Furthermore, we illustrate our algorithm under several choices of $\alpha$ and two different choices of $\beta$ as a scalar multiple of $\alpha$ in Equation (1). Similarly, we vary the one hyperparameter in Scaled Plackett-Luce that multiplies the relevance scores by a constant before sampling from the Plackett-Luce distribution. See the Appendix in Section B for the specific choices of hyperparameters for PL-ICFW and Scaled PL for both experiments.

5.1.4. Evaluation Metrics

We measure performance by looking at the relationship between item-side inequality of exposure and content quality of items recommended to users. We make the normative assumption that viewed recommendations being concentrated to a small number of users is inherently unfair. Therefore, we evaluate system-level inequality by evaluating what percent of viewed recommendations belongs to the top 1% of users. We refer to this metric as “T1PS.” This metric for measuring system-level inequality has been recently proposed in (Lazovich et al., 2021) and has been used in the empirical work in (Zhu and Lerman, 2016) for measuring inequality on social media. This metric is related to the Gini coefficient, which has also recently been used to measure inequality in recommender systems (Do and Usunier, 2022; Do et al., 2021). We opt to use T1PS since it is more interpretable than the Gini coefficient. We call the performance of the ranking algorithm on the users receiving recommendations the “content quality.” We measure content quality by the sum of the ground truth relevance scores of items that have been recommended and viewed by users divided by the number of users $m$ . Note that a candidate’s ground truth score may contribute to content quality multiple times if that candidate was viewed by multiple users. To be clear, for the German credit experiments, the ground truth relevance score of a candidate is its ground truth binary label. For the synthetic experiments, the relevance score is a continuous number, not a binary label.

5.2. Synthetic Data

5.2.1. Set-up

In our synthetic data set-up, there are $n=2000$ users and $m=1000$ unique candidates. The candidate set size is $k=40$ , and each user views the first $\ell=10$ candidates they are recommended. For each candidate $i$ with candidate score $c_{i}$ , we assign a ground truth relevance score of $r_{i}:=\max\{0,5-c_{i}+x_{i}\}$ where $x_{i}\sim N(0,1)$ .

5.2.2. Results

See Figure 3 for the performance of all the algorithms on the synthetic data set. There are several behaviors in this plot we would expect. First, our algorithm smoothly interpolates between Inverse Weighted and Deterministic. Second, we see the expected behavior that Scaled Plackett-Luce can smoothly interpolate between Randomized and Deterministic. Third, as expected due to our simulation set-up, we see that the Randomized scenario results in the most unequal outcome for producer-side exposure: more than 20% of viewed recommendations are attributed to the top 1% of recommended items. Fourth, the Deterministic ranking has the highest content quality as expected since by definition it recommends items with the highest relevance scores.

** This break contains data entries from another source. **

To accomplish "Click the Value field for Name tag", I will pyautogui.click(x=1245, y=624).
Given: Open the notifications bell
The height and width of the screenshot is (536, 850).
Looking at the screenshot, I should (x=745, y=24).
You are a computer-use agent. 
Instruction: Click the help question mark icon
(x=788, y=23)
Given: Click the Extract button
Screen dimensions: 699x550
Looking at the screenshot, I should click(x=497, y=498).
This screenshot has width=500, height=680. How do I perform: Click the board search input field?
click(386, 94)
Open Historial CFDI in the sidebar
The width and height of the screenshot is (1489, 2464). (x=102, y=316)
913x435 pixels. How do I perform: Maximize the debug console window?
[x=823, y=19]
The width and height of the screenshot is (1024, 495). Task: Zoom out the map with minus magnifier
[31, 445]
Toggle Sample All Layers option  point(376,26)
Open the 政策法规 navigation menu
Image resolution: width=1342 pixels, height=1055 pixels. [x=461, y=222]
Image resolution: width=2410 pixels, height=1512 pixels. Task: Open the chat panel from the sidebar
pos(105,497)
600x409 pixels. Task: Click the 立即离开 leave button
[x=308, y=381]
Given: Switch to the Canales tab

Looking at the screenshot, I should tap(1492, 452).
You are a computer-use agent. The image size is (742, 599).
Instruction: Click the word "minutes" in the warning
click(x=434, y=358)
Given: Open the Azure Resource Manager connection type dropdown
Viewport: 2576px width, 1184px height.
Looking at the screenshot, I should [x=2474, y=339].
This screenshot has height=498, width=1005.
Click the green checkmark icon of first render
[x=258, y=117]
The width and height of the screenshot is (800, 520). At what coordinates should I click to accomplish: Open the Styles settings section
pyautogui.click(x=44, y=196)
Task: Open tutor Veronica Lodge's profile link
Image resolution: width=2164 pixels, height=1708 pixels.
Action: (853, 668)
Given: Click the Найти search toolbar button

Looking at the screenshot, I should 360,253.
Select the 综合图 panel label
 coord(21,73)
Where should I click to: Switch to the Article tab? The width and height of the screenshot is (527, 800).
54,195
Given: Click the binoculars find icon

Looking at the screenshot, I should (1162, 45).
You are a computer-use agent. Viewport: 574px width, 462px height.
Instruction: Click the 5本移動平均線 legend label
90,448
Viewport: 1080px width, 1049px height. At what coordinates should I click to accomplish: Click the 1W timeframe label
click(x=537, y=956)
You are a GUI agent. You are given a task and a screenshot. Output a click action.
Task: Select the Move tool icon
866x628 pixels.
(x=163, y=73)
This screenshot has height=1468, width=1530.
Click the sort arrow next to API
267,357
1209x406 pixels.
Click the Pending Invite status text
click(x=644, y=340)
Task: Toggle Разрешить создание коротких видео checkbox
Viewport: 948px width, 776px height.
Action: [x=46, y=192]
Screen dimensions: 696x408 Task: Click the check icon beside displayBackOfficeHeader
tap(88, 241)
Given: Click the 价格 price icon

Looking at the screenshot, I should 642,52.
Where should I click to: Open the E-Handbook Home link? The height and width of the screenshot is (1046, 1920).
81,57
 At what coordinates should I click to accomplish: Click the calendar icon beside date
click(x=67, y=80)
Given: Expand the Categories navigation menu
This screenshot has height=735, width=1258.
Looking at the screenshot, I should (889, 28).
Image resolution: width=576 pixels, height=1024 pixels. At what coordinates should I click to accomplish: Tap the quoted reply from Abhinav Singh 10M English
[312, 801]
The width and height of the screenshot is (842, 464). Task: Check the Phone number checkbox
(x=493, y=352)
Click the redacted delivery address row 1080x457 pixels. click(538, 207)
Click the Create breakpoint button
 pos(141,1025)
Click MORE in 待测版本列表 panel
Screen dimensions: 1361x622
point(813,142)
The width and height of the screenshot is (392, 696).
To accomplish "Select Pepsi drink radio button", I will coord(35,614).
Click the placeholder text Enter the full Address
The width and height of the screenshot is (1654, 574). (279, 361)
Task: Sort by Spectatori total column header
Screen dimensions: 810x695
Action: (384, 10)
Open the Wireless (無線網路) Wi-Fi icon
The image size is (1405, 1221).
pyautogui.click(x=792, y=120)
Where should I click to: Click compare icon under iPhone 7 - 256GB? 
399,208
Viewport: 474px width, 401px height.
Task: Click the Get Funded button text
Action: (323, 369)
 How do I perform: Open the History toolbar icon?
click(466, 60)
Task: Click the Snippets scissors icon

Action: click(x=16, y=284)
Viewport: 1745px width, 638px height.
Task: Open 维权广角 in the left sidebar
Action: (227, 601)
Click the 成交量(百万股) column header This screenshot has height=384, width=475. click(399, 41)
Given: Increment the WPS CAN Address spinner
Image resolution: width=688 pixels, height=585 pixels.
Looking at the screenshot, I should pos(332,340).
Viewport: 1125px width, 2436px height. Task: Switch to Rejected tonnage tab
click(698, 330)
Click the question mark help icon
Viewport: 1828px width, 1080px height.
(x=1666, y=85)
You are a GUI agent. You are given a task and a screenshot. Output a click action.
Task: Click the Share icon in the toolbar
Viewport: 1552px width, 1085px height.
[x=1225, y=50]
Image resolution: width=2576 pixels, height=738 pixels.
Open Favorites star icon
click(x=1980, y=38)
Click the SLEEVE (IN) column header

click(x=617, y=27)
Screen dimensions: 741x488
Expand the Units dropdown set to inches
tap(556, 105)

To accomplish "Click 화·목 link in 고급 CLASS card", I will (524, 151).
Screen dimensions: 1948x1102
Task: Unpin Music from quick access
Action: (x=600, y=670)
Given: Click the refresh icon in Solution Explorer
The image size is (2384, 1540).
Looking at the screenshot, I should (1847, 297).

Interestingly, for the range of hyperparameter choices for Scaled PL¹¹1Recall this hyperparameter is a constant factor such that each score is multiplied by it before sampling from the Plackett-Luce model., while content quality monotonically decreases as the hyperparameter decreases, T1PS initially decreases but then gravely increases again, far beyond Deterministic. On the other hand, for our approach when $\beta=\alpha$ , while T1PS almost monotonically decreases as $\alpha$ gets smaller, content quality does not and actually increases as $\alpha\rightarrow 0$ . We see that for relatively large hyperparameter choices that result in the sampled rankings being close to the Deterministic ranking, both our PL-ICFW method and Scaled PL behave similarly. However, the two methods diverge with relatively small hyperparameter choices, and $\beta=\alpha$ by far outperforms $\beta=.35\alpha$ . Our PL-ICFW method under both choices of $\beta$ significantly outperforms Scaled PL since there are several instances where PL-ICFW has the same or better content quality and the same or better T1PS. The minimum T1PS that Scaled PL can achieve is 6% whereas our approach achieves 2%. We do not expect to achieve the perfect case of T1PS being 1% since in general it is impossible to achieve equality of exposure among all producers. See Section A in the Appendix.

5.3. German Credit Data

5.3.1. Set-up

The German credit data set contains 1000 individuals seeking a loan from a bank. Each are labeled as good or bad credit risk and have features relating to demographic information as well as employment, education, credit history, and so on (Dua and Graff, 2017). We follow the pre-processing steps of Singh. et. al.²²2Using the notebook here: https://github.com/ashudeep/Fair-PGRank/blob/master/GermanCredit/ to allow for comparison with the PG-Rank work (Singh and Joachims, 2019). Nine features from the dataset are used as inputs to a linear model: age, sex, amount and duration of credit history, job and housing status, savings and checking account balances, and purpose of the loan. The numerical features age, credit amount, and credit duration are all shifted and scaled to a standard normal distribution. The remaining categorical features are encoded as one-hot vectors. Ultimately, this leads to a 29-dimensional input to the linear model.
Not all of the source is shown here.